### Task directions
All lines from the one containing "You are a computer-use agent." to the end of the listing below should be output exactly; omit the pictures.

### Data in this exercise
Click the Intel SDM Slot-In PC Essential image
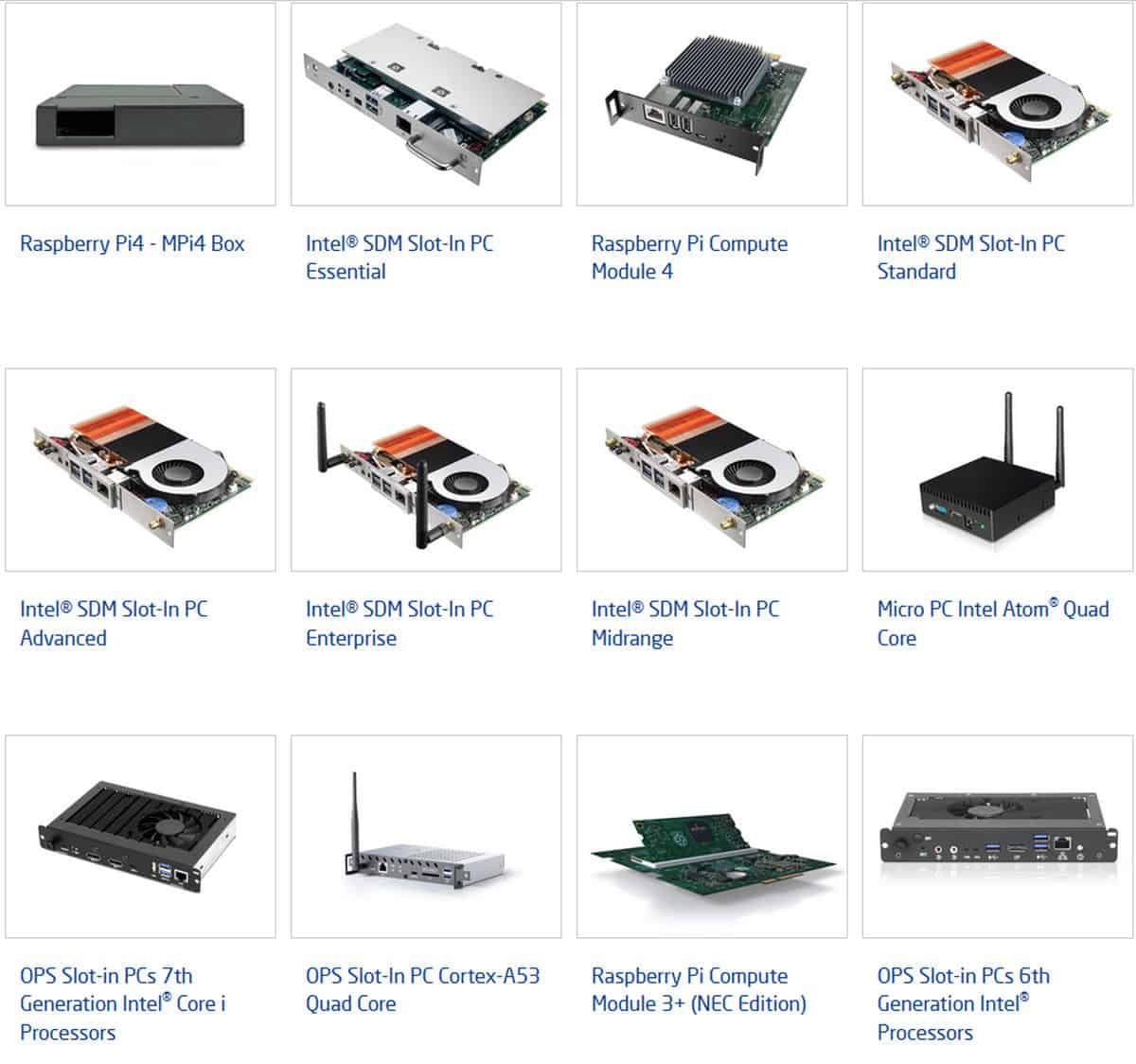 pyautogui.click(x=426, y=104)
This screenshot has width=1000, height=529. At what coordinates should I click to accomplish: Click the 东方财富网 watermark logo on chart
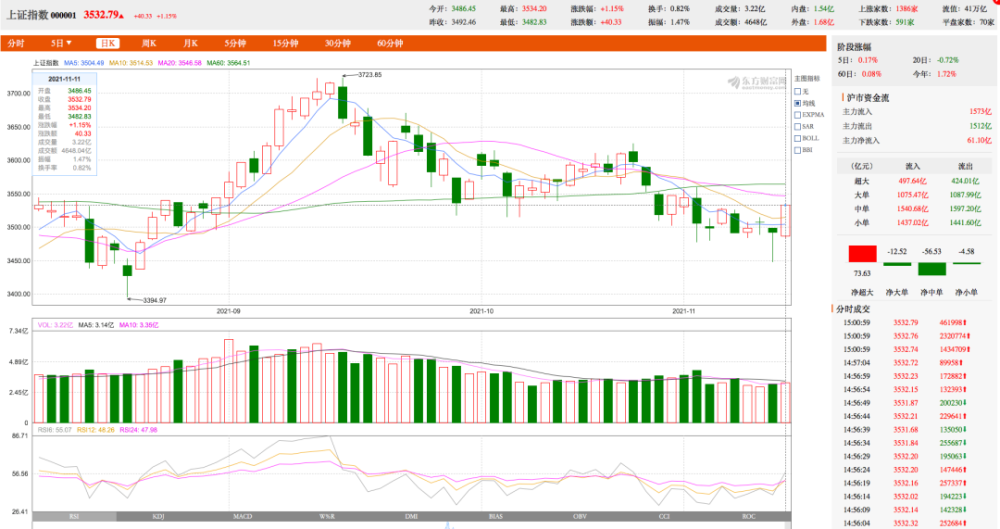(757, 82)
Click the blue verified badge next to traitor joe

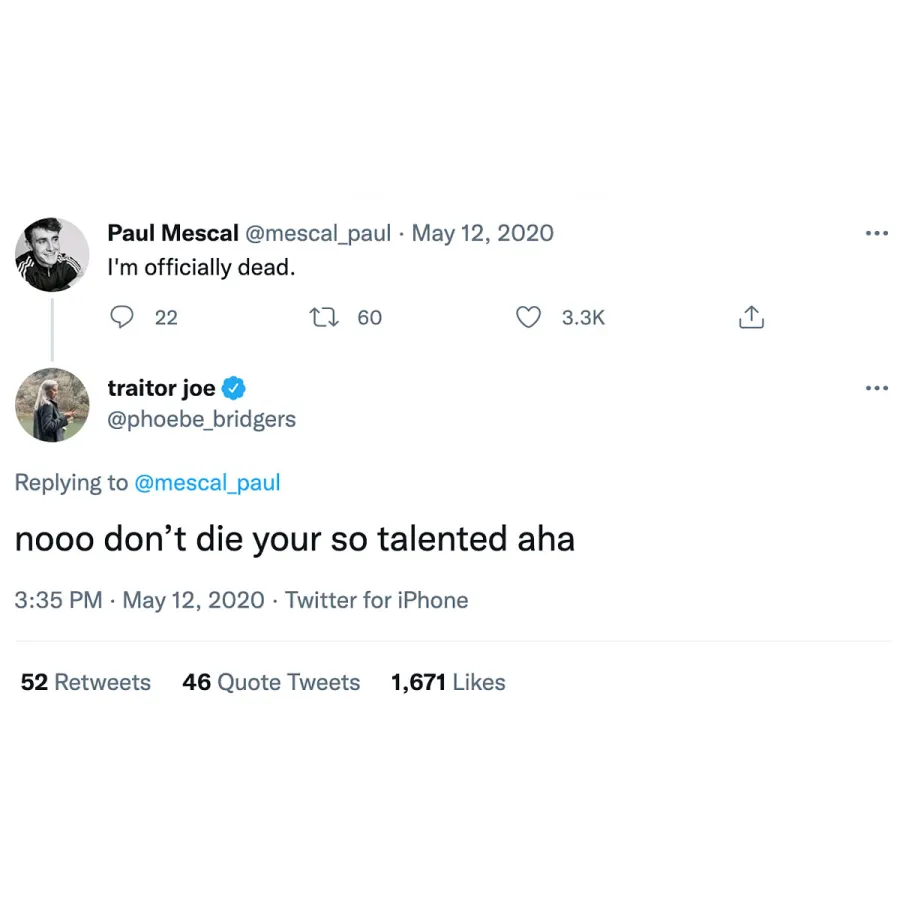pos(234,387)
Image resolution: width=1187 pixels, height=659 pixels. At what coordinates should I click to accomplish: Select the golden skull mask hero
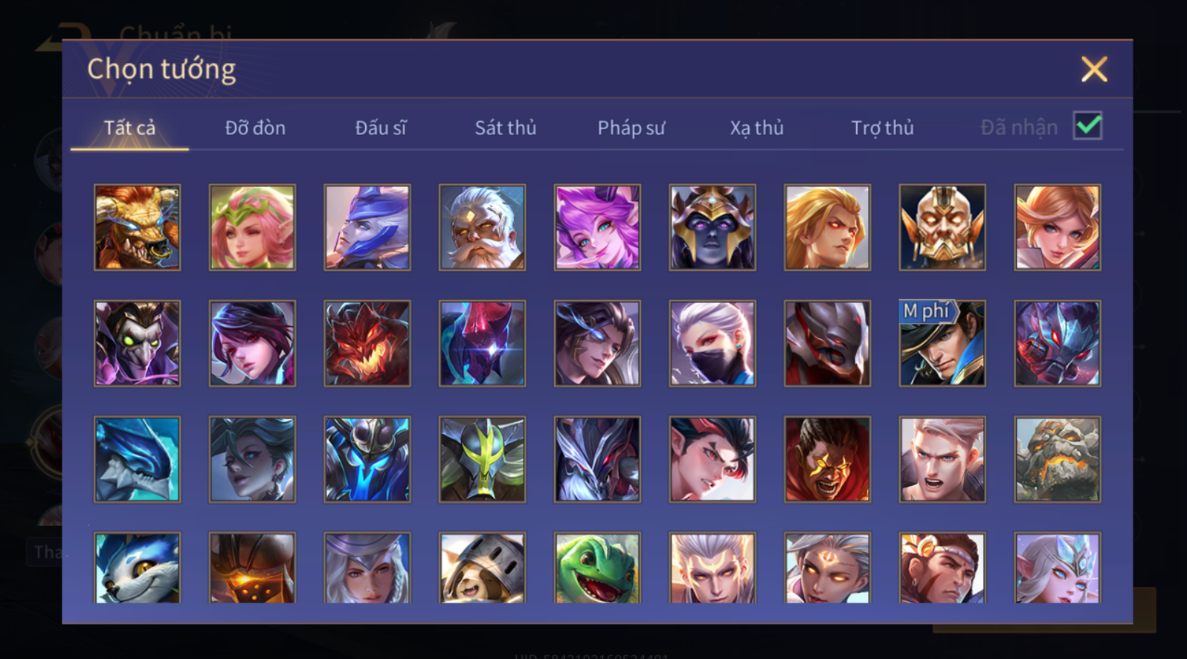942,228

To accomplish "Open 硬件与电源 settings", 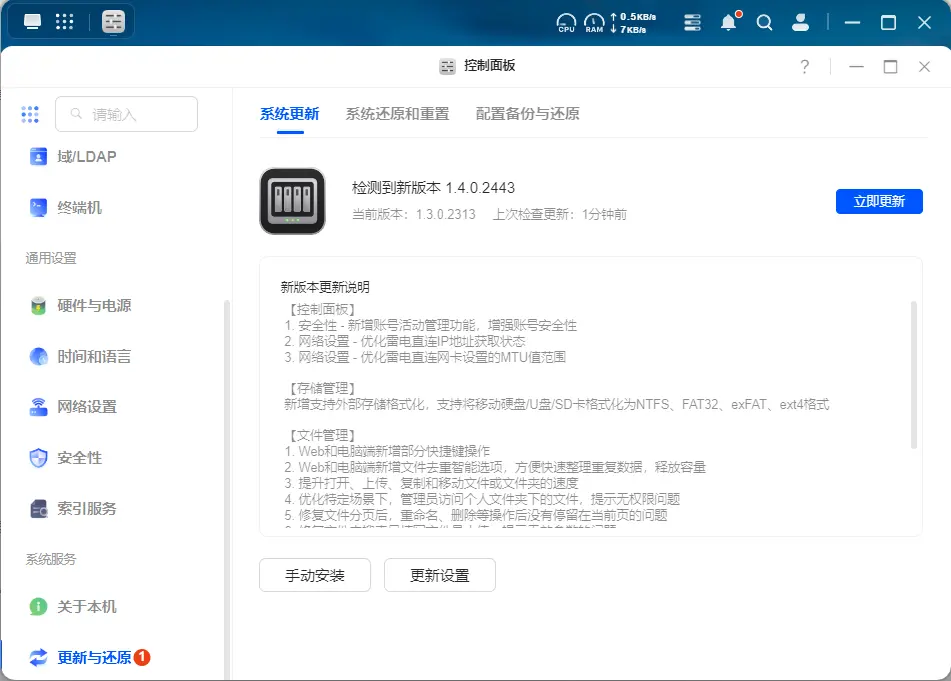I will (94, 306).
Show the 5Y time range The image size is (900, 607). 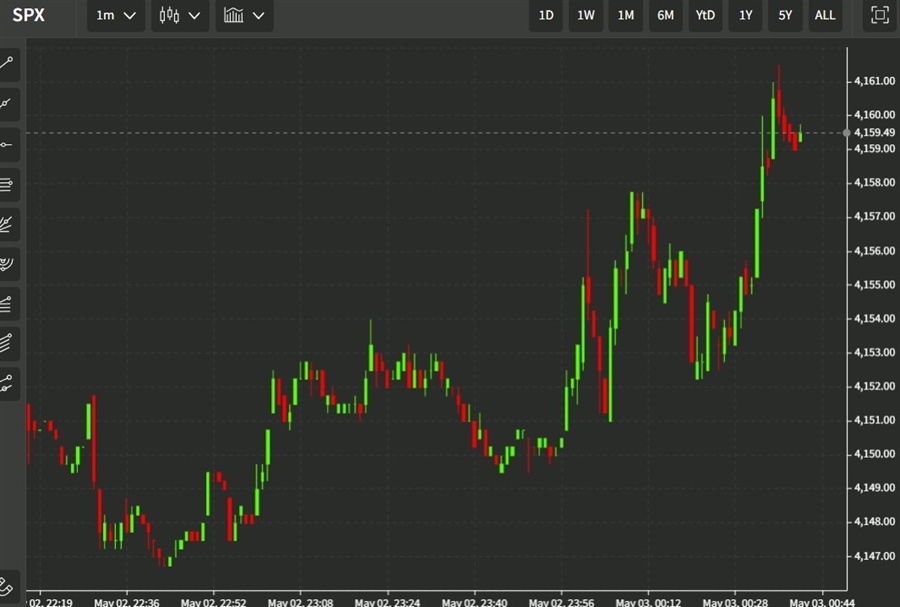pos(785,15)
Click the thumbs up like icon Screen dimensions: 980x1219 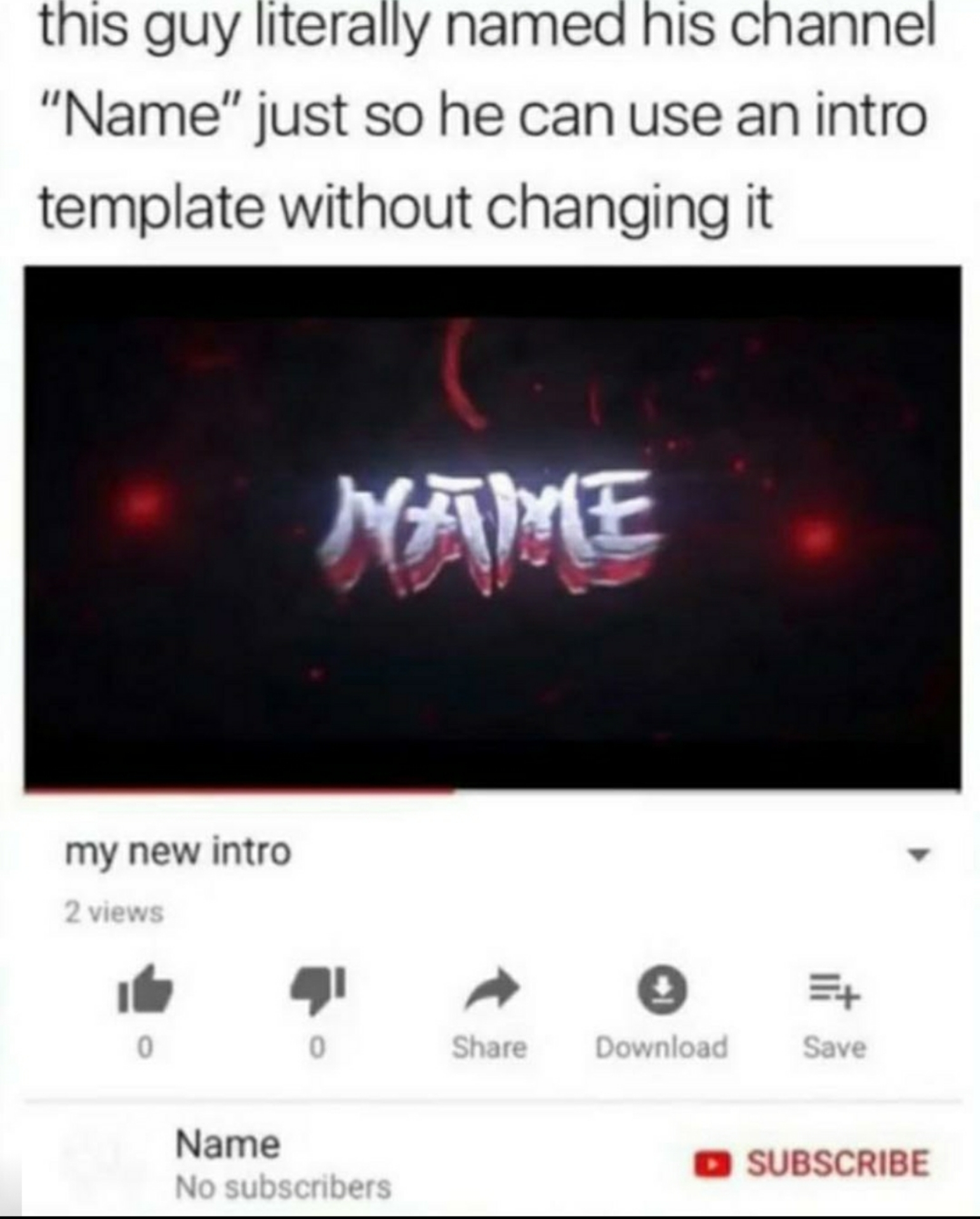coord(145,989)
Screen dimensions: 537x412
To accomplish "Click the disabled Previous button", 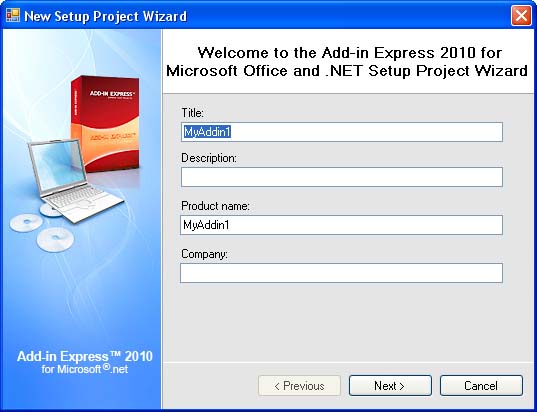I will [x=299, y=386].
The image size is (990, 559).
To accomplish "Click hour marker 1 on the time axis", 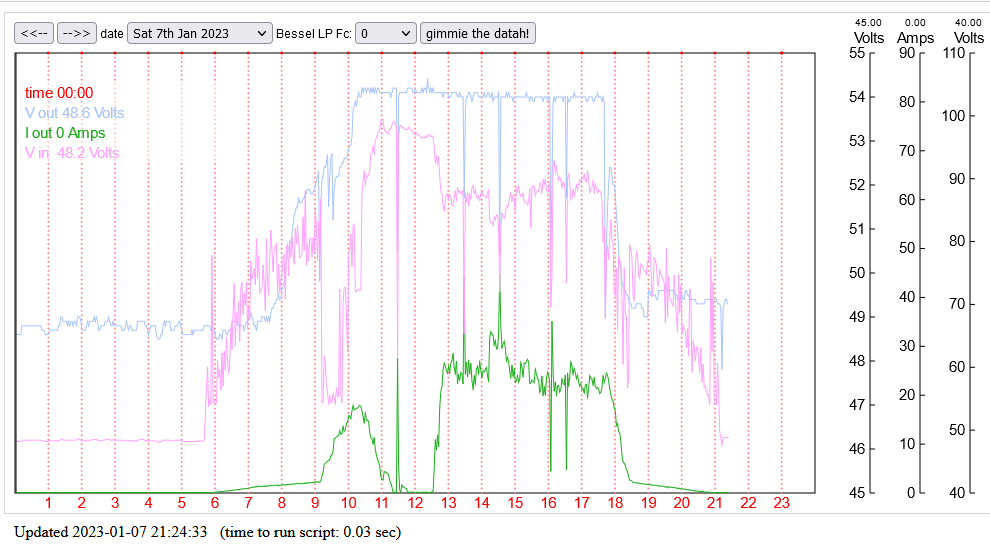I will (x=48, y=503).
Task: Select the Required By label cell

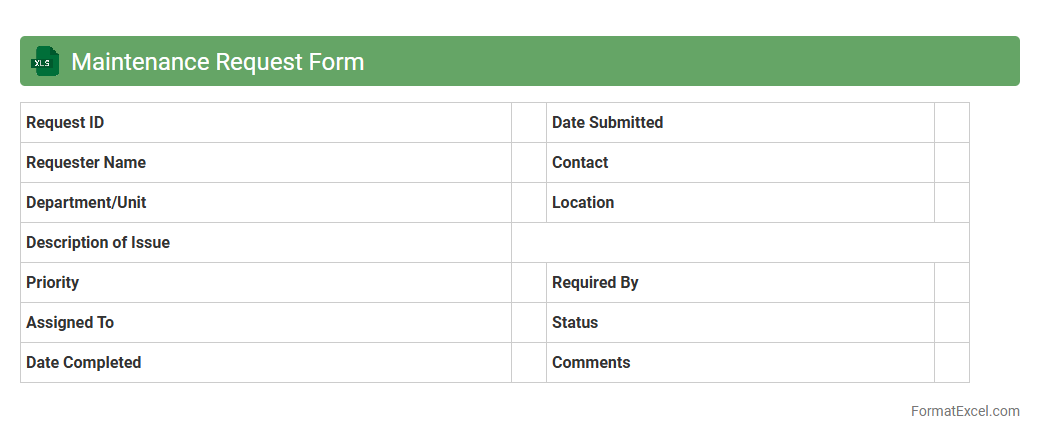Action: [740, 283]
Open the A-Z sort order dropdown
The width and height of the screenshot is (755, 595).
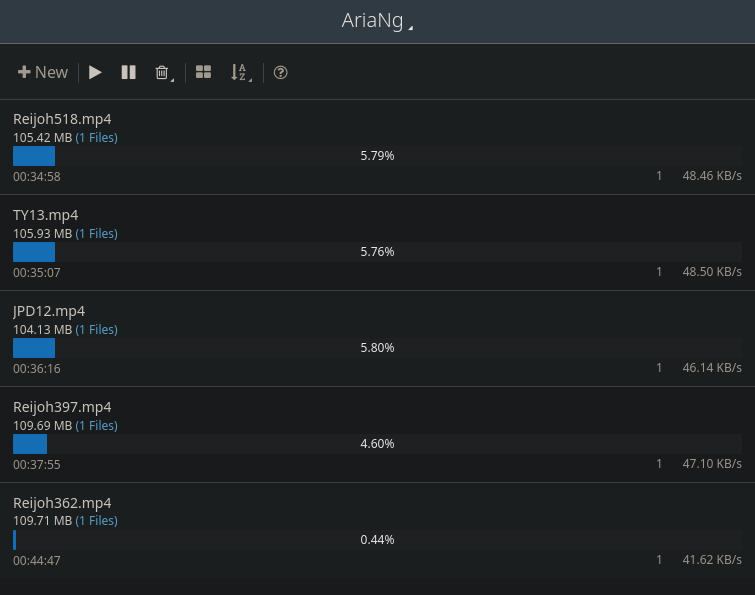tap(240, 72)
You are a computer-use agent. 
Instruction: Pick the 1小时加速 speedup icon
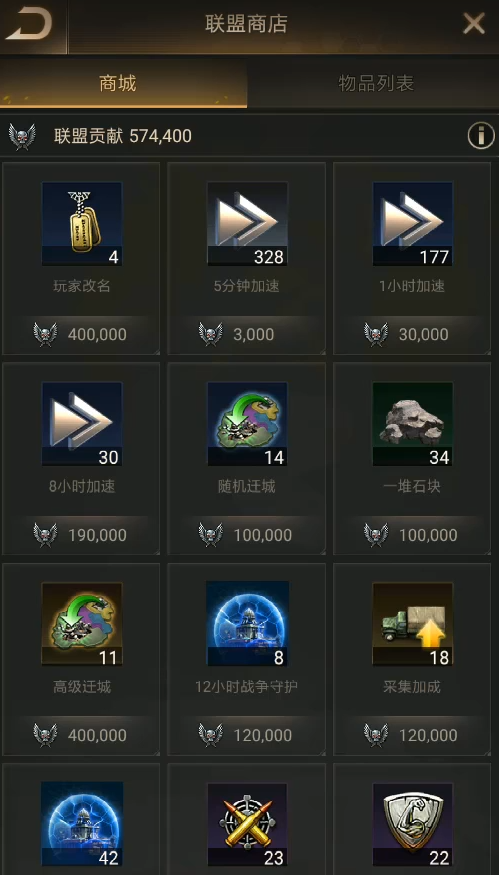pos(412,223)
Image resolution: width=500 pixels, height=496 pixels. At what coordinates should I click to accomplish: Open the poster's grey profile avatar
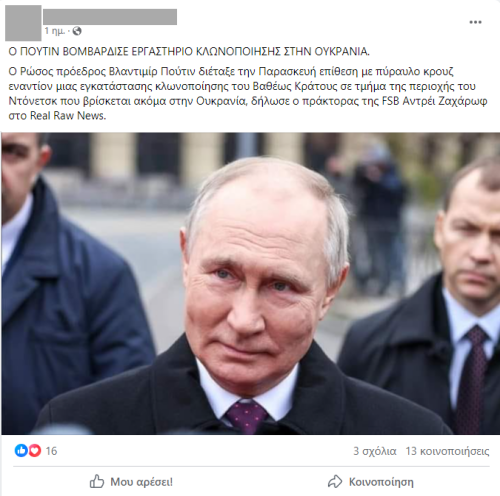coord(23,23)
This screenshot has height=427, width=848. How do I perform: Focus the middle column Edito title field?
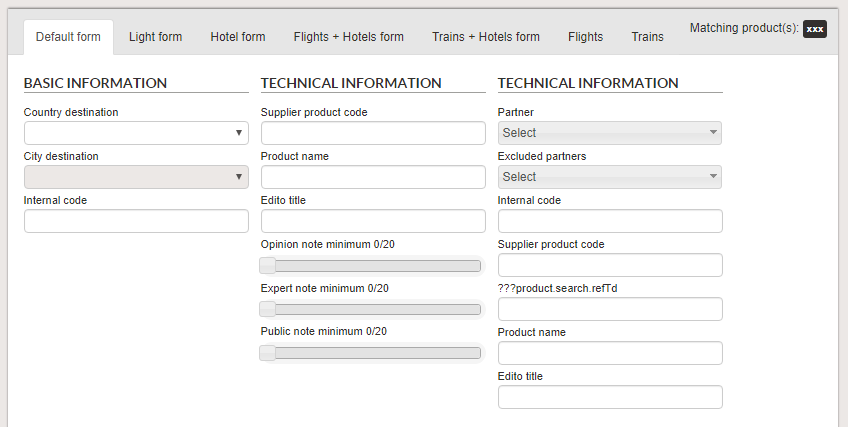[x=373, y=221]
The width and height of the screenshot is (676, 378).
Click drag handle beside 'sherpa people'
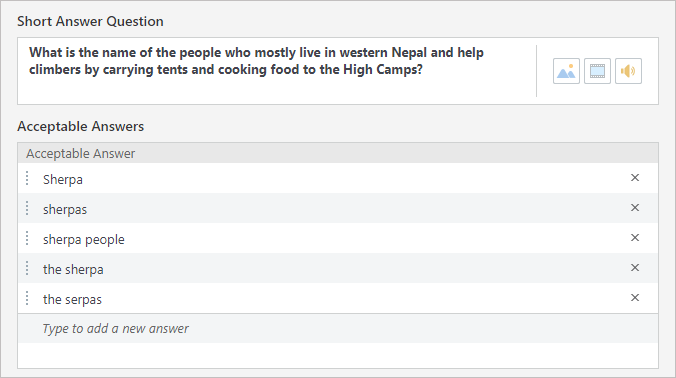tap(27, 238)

### Final answer
You are a computer-use agent. 
Instruction: Pick the 1小时加速 speedup icon
pos(412,223)
Image resolution: width=500 pixels, height=496 pixels. At what coordinates should I click to accomplish: Open the poster's grey profile avatar
coord(23,23)
This screenshot has height=427, width=848. How do I perform: Focus the middle column Edito title field?
[x=373, y=221]
The width and height of the screenshot is (676, 378).
Click drag handle beside 'sherpa people'
tap(27, 238)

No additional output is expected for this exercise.